Give an exact copy of the lines from the beginning of the listing below to the "Click the red" line, inclusive.

......

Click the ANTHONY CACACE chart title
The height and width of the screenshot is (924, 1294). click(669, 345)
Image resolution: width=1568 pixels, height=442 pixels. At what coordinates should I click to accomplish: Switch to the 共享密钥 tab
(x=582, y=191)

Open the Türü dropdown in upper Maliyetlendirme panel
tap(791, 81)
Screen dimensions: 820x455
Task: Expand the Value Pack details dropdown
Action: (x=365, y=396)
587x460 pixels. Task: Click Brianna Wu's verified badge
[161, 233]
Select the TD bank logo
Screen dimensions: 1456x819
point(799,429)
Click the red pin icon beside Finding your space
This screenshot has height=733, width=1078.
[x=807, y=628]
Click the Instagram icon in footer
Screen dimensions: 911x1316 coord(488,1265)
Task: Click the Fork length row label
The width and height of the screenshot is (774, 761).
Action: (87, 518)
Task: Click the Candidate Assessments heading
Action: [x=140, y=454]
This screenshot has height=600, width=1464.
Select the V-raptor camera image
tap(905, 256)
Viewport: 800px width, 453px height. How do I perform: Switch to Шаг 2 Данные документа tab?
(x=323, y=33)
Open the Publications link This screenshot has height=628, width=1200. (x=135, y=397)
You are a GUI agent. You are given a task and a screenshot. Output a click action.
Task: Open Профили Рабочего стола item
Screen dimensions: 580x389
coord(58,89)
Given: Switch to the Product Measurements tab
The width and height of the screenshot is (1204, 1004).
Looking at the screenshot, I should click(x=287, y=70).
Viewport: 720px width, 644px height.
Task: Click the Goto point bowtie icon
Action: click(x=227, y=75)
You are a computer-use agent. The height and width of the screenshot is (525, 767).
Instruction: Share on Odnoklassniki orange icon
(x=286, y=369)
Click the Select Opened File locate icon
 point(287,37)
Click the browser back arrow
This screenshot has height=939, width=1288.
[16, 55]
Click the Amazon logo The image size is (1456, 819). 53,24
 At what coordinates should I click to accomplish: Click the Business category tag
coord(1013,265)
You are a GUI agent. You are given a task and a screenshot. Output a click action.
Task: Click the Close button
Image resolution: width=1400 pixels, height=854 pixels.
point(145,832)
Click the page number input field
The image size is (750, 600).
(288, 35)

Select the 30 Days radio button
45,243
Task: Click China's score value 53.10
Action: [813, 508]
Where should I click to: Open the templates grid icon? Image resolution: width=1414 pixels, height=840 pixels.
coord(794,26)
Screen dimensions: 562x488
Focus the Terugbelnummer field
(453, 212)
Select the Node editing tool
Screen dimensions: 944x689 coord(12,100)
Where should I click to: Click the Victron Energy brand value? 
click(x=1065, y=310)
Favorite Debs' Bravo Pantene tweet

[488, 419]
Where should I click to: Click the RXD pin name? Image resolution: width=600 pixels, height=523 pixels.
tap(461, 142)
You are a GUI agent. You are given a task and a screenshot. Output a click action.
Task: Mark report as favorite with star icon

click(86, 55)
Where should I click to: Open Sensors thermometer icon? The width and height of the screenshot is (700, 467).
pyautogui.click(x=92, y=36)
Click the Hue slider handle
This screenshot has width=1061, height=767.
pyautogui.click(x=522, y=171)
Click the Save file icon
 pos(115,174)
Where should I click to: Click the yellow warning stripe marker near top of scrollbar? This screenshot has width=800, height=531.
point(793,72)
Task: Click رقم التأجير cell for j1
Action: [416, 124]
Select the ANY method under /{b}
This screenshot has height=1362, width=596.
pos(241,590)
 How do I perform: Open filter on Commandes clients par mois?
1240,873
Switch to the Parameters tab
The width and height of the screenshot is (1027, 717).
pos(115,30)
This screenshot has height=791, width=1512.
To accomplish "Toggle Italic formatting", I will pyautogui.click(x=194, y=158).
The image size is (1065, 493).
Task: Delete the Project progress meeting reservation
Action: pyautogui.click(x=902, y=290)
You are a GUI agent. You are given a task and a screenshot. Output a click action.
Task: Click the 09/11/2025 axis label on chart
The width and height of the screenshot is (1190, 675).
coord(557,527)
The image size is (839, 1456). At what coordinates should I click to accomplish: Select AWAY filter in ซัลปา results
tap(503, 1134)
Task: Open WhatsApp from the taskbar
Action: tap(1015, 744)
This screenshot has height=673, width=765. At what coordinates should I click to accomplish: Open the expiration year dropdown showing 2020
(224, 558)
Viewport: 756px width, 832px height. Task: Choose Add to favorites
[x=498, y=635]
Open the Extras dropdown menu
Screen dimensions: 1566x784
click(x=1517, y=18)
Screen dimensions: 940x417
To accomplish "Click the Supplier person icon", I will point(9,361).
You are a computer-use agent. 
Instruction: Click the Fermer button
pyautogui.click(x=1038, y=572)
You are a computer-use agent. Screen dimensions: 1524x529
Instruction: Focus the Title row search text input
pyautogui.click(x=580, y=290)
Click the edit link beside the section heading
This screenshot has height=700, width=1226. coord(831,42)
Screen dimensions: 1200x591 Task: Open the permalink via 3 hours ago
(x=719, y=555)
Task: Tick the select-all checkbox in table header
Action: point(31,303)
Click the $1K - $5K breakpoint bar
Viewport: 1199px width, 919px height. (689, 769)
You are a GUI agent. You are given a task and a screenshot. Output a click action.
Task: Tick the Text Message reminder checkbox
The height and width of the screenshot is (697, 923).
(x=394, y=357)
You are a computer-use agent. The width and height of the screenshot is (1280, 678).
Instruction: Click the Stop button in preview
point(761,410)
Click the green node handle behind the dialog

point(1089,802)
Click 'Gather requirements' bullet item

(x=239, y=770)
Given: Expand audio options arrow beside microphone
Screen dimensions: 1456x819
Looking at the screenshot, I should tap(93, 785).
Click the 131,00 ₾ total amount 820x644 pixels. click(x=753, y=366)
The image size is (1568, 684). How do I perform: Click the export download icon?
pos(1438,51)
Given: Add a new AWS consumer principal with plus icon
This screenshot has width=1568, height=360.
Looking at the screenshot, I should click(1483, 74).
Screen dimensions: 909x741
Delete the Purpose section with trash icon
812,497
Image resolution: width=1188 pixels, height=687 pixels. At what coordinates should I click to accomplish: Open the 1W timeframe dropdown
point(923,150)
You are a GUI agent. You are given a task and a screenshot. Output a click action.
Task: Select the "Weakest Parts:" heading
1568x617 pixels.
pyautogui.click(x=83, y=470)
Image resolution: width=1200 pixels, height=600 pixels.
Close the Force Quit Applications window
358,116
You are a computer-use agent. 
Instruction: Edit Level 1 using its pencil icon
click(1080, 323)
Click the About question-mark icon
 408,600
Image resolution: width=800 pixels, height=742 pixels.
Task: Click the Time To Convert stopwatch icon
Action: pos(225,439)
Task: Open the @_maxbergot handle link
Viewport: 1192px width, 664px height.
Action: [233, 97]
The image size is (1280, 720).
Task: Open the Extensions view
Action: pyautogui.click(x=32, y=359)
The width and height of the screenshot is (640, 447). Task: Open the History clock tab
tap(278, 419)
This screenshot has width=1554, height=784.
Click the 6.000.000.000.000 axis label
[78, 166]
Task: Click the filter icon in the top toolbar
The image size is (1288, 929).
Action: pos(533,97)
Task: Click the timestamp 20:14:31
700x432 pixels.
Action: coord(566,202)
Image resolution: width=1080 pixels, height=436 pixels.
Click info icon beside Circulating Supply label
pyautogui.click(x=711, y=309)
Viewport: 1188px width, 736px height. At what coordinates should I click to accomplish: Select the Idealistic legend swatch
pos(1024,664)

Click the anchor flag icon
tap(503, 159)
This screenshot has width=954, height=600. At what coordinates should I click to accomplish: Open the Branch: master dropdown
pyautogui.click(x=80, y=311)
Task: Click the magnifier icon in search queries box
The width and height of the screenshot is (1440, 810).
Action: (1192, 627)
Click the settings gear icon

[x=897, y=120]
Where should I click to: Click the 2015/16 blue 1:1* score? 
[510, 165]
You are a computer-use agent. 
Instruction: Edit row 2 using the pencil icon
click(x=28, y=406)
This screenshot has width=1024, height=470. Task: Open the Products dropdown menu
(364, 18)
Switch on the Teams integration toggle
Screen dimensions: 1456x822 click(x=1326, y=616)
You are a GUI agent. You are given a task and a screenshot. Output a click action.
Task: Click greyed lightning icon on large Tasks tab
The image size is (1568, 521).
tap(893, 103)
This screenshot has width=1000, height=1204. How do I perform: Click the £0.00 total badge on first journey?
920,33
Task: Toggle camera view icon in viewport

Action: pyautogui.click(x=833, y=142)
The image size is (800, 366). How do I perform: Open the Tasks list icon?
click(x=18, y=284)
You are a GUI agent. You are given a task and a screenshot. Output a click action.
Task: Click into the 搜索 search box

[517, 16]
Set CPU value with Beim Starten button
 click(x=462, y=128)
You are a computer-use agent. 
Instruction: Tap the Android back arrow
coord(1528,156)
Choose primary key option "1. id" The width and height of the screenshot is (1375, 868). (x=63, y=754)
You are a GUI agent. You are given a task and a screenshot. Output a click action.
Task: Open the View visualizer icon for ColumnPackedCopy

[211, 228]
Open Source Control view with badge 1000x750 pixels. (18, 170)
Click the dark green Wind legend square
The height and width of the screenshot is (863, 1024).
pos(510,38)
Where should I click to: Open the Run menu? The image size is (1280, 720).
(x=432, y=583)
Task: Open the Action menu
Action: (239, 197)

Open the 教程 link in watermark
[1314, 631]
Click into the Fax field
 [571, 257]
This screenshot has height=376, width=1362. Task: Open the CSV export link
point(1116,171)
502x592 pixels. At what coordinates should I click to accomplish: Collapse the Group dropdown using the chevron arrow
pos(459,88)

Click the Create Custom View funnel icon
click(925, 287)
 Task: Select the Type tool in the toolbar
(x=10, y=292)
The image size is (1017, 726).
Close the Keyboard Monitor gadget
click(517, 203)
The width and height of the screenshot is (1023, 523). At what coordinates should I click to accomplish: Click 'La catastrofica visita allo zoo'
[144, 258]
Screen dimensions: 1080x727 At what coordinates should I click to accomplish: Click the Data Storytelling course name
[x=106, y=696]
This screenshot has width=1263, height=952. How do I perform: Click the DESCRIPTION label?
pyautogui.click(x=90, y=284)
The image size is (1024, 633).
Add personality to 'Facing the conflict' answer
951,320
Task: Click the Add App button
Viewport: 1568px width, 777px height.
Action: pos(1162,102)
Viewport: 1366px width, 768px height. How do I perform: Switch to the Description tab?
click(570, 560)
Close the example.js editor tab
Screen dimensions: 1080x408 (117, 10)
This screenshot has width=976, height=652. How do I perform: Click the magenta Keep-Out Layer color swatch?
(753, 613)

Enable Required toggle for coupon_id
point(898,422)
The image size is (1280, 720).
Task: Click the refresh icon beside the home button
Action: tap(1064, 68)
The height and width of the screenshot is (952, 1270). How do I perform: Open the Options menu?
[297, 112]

......

**Task output:**
Click the ANTHONY CACACE chart title
The height and width of the screenshot is (924, 1294). click(669, 345)
Image resolution: width=1568 pixels, height=442 pixels. At what coordinates should I click to accomplish: Switch to the 共享密钥 tab
(x=582, y=191)

Open the Türü dropdown in upper Maliyetlendirme panel
tap(791, 81)
Screen dimensions: 820x455
Task: Expand the Value Pack details dropdown
Action: (x=365, y=396)
587x460 pixels. Task: Click Brianna Wu's verified badge
[161, 233]
Select the TD bank logo
Screen dimensions: 1456x819
point(799,429)
Click the red pin icon beside Finding your space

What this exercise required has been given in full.